Mardi 22 Septembre, 2020

Ambassador Marli: la diaspora doit choisir son représentant en Haïti

La jeune ambassadrice de l'espoir, Marli Lalane. Photo: Page Facebook/Ambassador Marli.

La jeune ambassadrice de l'espoir, Marli Lalane. Photo: Page Facebook/Ambassador Marli.

Depuis quelques temps, Marli Lalane plus connue comme Ambassador Marli passe à un autre chapitre dans sa campagne pour une meilleure participation des Haïtiens dans les affaires du pays. Mi-novembre, la jeune femme a lancé le débat sur une meilleure représentation de la diaspora dans les sphères politiques en Haïti.

Depuis des décennies, la question de l’intégration de la diaspora haïtienne occupe une place importante dans les discours et/ou les programmes politiques en Haïti. Cependant, les Haïtiens vivant à l’étranger se sentent toujours sous-représentés eu égard à certaines limites constitutionnelles, mais aussi, aux personnalités qui représentent cette catégorie au sein des gouvernements dans le pays. La représentation ou l’intégration de cette communauté dans la gestion de la chose publique en Haïti devient un élément presqu'incontournable dans le discours politique, mais rien de concret n'a couronné cet élan jusqu'ici.

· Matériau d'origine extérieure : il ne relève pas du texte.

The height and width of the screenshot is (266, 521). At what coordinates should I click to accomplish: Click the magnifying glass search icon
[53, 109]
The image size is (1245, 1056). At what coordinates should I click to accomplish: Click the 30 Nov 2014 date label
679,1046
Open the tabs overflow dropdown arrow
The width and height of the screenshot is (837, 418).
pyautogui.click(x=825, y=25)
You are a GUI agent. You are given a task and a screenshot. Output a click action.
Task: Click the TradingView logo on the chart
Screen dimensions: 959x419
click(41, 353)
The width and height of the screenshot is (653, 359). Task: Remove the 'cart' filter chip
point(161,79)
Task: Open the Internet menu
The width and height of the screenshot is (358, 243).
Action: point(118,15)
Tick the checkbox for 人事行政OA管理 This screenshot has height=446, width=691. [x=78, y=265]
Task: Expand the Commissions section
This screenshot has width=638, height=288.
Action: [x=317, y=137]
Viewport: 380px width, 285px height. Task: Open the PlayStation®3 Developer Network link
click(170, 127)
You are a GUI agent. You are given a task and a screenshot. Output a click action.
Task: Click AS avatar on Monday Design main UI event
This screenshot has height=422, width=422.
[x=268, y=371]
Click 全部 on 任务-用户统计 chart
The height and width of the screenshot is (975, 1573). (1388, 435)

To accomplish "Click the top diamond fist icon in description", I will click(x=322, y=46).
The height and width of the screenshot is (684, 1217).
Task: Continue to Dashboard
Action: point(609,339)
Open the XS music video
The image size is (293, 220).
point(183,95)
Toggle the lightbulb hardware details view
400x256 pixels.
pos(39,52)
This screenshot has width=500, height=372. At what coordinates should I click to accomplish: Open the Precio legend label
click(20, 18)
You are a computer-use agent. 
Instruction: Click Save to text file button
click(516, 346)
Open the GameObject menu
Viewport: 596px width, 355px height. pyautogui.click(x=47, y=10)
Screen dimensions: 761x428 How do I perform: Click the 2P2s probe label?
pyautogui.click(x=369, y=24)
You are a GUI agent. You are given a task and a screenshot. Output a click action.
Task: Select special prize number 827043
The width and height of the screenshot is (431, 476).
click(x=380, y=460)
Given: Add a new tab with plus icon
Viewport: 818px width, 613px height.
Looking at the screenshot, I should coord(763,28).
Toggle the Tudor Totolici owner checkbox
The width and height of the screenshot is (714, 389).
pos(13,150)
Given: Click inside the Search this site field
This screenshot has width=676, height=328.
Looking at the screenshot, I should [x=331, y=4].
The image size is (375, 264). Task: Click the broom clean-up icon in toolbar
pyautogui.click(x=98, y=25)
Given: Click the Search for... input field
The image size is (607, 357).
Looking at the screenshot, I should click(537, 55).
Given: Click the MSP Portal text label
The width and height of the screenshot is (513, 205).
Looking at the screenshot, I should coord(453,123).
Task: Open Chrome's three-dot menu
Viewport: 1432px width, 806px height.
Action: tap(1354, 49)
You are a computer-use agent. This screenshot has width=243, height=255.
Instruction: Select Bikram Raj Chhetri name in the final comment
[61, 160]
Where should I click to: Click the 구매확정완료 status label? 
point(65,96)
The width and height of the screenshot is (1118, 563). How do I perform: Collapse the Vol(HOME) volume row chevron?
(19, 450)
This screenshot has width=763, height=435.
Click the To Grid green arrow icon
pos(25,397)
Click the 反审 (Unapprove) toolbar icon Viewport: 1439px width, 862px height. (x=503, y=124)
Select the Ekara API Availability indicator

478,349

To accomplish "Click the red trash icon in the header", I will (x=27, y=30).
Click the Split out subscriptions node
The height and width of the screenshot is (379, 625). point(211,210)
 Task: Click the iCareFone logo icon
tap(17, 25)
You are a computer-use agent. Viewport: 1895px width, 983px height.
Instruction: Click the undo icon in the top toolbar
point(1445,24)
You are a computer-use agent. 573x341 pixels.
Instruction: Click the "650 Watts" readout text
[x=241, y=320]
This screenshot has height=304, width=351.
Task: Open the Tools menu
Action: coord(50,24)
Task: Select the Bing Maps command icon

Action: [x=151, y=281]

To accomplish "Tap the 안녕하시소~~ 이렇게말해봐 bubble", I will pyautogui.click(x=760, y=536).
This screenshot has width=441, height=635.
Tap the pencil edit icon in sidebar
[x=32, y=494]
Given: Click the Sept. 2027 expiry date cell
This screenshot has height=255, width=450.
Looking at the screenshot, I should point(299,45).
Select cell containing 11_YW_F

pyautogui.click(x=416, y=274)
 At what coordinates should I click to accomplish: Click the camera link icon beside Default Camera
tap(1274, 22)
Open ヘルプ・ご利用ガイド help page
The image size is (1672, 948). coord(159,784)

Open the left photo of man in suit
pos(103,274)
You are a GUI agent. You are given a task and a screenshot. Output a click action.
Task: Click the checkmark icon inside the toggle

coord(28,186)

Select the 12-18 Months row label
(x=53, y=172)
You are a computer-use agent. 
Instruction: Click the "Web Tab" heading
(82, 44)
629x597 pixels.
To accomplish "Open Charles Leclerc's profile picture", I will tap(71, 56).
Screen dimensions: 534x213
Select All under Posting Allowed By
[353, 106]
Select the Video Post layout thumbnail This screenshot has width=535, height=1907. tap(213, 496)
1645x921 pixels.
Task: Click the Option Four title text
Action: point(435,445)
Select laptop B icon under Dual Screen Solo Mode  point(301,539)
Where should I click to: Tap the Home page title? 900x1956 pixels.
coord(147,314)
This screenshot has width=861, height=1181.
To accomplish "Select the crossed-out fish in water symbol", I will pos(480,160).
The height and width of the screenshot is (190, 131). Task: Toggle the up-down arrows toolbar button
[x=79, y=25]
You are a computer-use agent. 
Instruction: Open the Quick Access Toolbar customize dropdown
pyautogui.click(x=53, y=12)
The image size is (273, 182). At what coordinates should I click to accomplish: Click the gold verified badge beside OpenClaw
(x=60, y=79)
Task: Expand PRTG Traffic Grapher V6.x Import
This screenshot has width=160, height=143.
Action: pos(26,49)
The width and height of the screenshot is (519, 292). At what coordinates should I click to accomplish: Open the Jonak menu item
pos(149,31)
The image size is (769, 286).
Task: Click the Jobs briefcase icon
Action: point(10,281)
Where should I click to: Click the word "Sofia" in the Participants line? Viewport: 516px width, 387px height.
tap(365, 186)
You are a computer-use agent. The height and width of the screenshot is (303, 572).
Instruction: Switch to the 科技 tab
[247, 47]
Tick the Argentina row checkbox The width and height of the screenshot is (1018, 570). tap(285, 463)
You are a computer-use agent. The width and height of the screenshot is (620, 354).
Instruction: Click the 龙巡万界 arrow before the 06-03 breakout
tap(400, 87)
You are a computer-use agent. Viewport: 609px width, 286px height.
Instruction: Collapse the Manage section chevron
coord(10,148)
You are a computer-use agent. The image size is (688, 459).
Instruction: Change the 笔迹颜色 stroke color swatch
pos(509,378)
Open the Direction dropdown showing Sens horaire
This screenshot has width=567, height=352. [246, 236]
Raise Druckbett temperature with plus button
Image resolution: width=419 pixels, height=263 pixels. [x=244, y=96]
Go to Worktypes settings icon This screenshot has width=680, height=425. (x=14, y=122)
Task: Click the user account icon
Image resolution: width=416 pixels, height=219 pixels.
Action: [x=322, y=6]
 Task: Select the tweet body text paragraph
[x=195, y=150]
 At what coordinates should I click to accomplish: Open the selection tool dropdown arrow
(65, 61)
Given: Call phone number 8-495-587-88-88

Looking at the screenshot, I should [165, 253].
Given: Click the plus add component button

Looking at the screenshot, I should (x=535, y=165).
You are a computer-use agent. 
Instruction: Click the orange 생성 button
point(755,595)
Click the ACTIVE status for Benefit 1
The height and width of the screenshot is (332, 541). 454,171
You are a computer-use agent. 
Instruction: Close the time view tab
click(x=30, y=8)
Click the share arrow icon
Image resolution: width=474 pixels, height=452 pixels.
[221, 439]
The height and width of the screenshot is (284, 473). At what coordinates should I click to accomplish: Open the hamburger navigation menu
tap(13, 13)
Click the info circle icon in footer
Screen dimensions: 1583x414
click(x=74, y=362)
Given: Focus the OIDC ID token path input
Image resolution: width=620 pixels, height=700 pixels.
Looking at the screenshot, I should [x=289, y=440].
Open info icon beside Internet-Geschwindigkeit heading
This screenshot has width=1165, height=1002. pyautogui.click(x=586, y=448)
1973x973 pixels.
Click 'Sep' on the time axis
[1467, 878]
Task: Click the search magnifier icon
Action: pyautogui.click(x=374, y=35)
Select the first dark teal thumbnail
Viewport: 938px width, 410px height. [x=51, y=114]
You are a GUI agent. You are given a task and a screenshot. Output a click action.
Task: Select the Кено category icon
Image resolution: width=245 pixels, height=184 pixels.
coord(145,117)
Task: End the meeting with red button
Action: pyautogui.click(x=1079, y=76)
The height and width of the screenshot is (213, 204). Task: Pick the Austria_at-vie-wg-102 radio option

« Les acteurs et les partis politiques tournent en dérision les Haïtiens vivant à l’étranger, mais rien de concret », déplore Marli qui veut que le débat soit réellement lancée sur la question. Dans une courte vidéo publiée cette semaine, celle qui a initié en juillet dernier la campagne pour la réconciliation entre les Haïtiens" a tenté de dresser le tableau de la réalité de la diaspora haïtienne qui, malgré sa présence dans l'espace des débats, reste selon Mme Lalane, sous-représentée dans les sphères politiques du pays.

 

Pour mieux adresser ce problème, la diaspora « doit choisir son propre représentant » au sein du gouvernement, croit la jeune activiste. « C'est important », insiste-elle. Le ministre des Haïtiens vivant à l'étranger ne doit pas être quelqu'un qu'on choisit par hasard. La raison d'après elle est parce que les membres de la diaspora ne veulent pas être représentés par quelqu'un qui ne connait pas le milieu et vice versa ou par quelqu'un qu'ils n'ont pas délégué. En plus, le représentant de cette communauté n'est pas censée être, comme le pays, soumis à l'instabilité qui caractérise le fonctionnement de l'Etat haïtien. On ne peut pas avoir un représentant qui perd son siège à chaque fois qu'un gouvernement est limogé en Haïti, pense Ambassador Marli.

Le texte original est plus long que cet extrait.